*Problem*:
Pull out everything in the material from the line containing "Turn off the Intercept is on button" down to the line containing "Action: click(x=11, y=133)", including both of those lines, and reproduce them word for word.

(Rows showing where targets appear)
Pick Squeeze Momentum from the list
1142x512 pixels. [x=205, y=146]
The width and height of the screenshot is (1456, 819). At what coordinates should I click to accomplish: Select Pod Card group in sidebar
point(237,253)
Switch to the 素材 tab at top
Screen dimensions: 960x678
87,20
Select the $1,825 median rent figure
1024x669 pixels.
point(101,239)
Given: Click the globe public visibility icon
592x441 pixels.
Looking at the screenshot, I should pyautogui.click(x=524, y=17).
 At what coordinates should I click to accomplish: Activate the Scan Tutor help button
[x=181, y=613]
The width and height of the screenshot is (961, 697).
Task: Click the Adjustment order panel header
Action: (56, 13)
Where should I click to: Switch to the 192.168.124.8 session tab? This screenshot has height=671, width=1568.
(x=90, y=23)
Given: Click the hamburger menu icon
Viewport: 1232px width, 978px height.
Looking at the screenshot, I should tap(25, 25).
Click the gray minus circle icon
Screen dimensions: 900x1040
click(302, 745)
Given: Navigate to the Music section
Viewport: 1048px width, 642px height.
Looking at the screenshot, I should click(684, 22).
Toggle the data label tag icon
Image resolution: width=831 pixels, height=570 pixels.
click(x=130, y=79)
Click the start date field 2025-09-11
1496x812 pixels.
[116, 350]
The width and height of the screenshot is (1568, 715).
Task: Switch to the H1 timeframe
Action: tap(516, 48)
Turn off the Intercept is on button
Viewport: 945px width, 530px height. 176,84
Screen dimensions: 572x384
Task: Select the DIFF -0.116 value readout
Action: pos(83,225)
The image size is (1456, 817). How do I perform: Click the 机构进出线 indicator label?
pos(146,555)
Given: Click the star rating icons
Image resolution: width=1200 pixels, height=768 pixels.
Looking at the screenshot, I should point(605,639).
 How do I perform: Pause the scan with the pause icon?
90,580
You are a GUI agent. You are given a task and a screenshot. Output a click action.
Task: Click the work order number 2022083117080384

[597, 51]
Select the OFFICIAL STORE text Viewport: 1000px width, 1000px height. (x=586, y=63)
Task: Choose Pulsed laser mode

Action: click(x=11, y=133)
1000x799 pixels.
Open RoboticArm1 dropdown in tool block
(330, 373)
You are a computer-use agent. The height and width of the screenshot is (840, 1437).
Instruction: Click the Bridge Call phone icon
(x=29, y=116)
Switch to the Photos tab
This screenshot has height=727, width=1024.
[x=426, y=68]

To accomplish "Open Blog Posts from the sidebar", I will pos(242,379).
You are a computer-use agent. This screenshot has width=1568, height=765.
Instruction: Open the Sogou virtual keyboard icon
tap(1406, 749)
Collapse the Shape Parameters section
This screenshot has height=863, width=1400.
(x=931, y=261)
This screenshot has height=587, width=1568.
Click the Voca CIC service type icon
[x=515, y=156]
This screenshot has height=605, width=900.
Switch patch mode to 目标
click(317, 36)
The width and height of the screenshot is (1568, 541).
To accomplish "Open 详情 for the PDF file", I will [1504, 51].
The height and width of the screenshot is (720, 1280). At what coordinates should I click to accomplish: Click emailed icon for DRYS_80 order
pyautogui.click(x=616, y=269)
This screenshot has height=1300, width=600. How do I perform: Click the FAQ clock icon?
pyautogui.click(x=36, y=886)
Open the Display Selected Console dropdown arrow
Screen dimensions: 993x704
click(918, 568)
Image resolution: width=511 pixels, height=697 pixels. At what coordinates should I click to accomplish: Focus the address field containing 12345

*The result*:
Turn off the Intercept is on button
Viewport: 945px width, 530px height. 176,84
Screen dimensions: 572x384
Task: Select the DIFF -0.116 value readout
Action: pos(83,225)
The image size is (1456, 817). How do I perform: Click the 机构进出线 indicator label?
pos(146,555)
Given: Click the star rating icons
Image resolution: width=1200 pixels, height=768 pixels.
Looking at the screenshot, I should point(605,639).
 How do I perform: Pause the scan with the pause icon?
90,580
You are a GUI agent. You are given a task and a screenshot. Output a click action.
Task: Click the work order number 2022083117080384

[597, 51]
Select the OFFICIAL STORE text Viewport: 1000px width, 1000px height. (x=586, y=63)
Task: Choose Pulsed laser mode

Action: click(x=11, y=133)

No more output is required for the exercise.